I first met Jonathan Braun about 12 years ago while he was playing hauntingly beautiful classical guitar at a friend’s house. Soon afterward I saw some examples of his exquisite finish carpentry and prowess with all things mechanical, including some shockingly beautiful copper handrails that have become rather coveted and appreciated here in Marin County. There’s almost nothing Jonathan can’t build with economy and grace, including this beautiful updraft kiln made of insulating fire brick, hand-built in 1982, with six natural-gas burners for accurate temperature control.
Jonathan has been perfecting his functional and minimalist ceramic art for nearly 40 years, to the delight of many people who collect his work, just up the street from Breakaway Matcha in lovely San Anselmo, CA, where Jonathan has lived his entire life (in the same house!). It’s unlikely you’ll ever meet a more careful, methodical, and artful ceramicist. We consider ourselves lucky to be his neighbor!

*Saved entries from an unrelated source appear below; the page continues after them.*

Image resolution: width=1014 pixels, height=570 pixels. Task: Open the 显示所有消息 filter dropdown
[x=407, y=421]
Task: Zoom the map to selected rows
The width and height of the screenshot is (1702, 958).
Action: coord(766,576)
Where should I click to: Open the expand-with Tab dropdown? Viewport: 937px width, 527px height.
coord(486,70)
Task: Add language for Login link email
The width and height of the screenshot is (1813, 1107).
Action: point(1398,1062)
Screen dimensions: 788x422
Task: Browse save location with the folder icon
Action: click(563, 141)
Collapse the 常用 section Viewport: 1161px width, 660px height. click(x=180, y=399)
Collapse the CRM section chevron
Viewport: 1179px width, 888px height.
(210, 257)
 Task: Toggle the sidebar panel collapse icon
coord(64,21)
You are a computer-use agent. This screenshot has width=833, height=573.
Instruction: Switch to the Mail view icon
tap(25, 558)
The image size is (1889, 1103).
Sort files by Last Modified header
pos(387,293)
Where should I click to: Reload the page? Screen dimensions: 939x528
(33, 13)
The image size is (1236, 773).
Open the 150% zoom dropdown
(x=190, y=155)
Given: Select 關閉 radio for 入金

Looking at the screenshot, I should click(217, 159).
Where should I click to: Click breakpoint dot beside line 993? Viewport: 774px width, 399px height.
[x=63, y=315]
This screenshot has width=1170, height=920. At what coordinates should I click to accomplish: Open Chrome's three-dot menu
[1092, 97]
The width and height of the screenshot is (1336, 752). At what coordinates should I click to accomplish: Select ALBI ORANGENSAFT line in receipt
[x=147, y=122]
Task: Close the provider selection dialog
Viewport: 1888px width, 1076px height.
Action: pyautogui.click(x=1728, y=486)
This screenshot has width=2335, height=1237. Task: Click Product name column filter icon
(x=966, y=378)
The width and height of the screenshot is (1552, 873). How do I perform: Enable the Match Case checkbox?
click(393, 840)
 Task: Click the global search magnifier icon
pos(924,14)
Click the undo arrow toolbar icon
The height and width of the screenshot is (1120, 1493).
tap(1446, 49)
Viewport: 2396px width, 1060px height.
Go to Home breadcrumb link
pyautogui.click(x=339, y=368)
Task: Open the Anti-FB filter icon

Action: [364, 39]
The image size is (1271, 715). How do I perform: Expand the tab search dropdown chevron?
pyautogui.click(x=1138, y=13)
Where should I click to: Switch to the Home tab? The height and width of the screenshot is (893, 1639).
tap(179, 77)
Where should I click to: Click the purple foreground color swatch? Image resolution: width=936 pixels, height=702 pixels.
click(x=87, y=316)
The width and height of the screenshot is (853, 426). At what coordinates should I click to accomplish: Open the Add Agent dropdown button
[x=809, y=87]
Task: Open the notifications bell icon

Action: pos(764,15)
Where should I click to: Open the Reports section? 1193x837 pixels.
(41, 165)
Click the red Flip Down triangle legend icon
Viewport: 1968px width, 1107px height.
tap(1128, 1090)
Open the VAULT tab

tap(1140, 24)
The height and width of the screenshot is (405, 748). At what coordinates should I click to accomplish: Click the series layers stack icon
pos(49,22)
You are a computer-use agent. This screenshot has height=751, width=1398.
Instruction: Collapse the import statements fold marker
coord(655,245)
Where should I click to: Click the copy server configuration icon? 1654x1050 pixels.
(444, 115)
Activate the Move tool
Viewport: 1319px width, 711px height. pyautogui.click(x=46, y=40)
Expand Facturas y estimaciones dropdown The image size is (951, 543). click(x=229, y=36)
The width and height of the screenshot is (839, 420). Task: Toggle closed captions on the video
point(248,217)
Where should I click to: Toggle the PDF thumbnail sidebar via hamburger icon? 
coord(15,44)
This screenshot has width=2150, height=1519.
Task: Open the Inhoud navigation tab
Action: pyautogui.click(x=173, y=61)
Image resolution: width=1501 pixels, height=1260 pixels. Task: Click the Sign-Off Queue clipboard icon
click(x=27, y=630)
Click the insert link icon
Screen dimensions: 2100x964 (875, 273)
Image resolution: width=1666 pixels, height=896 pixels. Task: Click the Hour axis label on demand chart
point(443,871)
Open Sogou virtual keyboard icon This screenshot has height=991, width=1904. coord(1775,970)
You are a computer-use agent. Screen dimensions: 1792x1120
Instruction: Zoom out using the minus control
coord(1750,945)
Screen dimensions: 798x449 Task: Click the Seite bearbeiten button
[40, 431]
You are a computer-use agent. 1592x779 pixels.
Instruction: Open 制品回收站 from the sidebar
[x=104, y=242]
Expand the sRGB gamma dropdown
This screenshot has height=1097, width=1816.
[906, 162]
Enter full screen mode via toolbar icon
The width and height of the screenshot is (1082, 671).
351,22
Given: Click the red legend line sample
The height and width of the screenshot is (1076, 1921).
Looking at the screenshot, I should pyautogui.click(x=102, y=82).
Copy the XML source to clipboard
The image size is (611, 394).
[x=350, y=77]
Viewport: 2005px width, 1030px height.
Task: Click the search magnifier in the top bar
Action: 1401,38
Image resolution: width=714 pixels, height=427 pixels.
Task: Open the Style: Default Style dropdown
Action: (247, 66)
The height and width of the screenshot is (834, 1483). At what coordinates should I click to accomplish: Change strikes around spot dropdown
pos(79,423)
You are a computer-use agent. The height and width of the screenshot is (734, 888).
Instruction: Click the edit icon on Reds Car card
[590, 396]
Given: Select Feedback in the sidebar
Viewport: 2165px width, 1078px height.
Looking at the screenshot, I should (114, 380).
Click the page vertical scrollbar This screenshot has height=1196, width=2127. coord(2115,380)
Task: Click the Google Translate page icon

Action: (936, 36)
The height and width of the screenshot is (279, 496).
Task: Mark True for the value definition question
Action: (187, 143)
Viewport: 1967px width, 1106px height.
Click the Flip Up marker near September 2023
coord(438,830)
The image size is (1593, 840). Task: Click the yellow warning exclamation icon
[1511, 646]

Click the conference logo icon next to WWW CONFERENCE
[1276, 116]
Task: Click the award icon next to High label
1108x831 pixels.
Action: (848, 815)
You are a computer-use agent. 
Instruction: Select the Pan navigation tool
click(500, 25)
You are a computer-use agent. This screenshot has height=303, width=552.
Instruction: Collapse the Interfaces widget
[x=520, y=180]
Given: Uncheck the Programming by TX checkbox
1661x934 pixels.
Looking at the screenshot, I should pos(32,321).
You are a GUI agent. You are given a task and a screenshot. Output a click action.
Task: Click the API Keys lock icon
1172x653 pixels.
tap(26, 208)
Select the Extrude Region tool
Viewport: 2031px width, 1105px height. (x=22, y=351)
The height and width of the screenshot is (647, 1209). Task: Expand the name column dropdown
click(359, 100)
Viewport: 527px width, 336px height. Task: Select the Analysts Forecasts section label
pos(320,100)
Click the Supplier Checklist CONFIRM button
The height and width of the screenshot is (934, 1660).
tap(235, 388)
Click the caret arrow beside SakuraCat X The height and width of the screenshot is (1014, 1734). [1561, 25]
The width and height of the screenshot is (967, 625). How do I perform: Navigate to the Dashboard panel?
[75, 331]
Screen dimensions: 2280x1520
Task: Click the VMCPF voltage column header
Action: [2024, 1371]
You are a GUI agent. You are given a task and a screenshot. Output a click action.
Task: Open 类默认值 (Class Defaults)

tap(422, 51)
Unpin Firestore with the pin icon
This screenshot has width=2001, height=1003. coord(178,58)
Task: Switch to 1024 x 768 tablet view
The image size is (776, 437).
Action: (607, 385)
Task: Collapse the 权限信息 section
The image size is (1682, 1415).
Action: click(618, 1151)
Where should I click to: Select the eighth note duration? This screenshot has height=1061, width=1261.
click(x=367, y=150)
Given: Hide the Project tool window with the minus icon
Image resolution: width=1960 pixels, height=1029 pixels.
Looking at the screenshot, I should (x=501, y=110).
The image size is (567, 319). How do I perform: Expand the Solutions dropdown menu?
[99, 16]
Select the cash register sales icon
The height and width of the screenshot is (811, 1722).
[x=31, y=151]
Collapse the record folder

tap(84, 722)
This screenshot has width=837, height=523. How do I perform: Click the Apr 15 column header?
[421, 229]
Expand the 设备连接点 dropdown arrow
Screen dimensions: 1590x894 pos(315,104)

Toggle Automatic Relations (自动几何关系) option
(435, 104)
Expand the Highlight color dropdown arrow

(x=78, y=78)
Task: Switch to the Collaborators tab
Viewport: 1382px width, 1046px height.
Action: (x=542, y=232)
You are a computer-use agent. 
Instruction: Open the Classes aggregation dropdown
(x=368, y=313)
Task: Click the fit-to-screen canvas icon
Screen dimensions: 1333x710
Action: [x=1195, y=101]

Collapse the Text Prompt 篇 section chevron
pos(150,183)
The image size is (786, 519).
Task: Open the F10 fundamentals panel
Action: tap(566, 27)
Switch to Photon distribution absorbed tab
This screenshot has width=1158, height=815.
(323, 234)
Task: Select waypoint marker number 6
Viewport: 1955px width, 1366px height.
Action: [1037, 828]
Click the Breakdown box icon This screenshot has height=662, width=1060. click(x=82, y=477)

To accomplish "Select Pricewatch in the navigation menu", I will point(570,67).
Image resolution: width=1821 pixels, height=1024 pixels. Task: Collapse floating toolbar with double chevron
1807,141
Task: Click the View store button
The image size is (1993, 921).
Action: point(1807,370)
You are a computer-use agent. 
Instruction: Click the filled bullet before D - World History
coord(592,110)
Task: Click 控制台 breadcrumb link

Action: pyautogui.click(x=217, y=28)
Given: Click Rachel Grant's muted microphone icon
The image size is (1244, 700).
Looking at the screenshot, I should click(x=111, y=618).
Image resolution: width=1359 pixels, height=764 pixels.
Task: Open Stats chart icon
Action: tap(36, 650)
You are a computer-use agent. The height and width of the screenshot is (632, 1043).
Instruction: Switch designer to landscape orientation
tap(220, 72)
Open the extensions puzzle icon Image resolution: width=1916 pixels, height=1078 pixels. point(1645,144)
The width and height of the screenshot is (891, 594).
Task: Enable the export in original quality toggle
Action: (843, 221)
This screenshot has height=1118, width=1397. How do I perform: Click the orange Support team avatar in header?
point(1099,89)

We’ve commissioned Jonathan to create his version of the matcha bowl, which Jonathan calls Tea Dust, an ancient glaze first used in kilns in Shaanxi Henan during the Tang dynasty. The stoneware bowls are high-fired (2400 degrees F). The clay mixture is three different clays (fireclay from the Midwest, stoneware clay from Ohio, and ball clay from Kentucky), and the primary ingredient in the glaze is called Albany Slip, a discontinued material that he still has a good supply of. The firing of the bowls takes about eight hours, and a cool down period of about 48 hours.
We have an extremely limited quantity of the Tea Dust bowl and we expect them to soon be gone.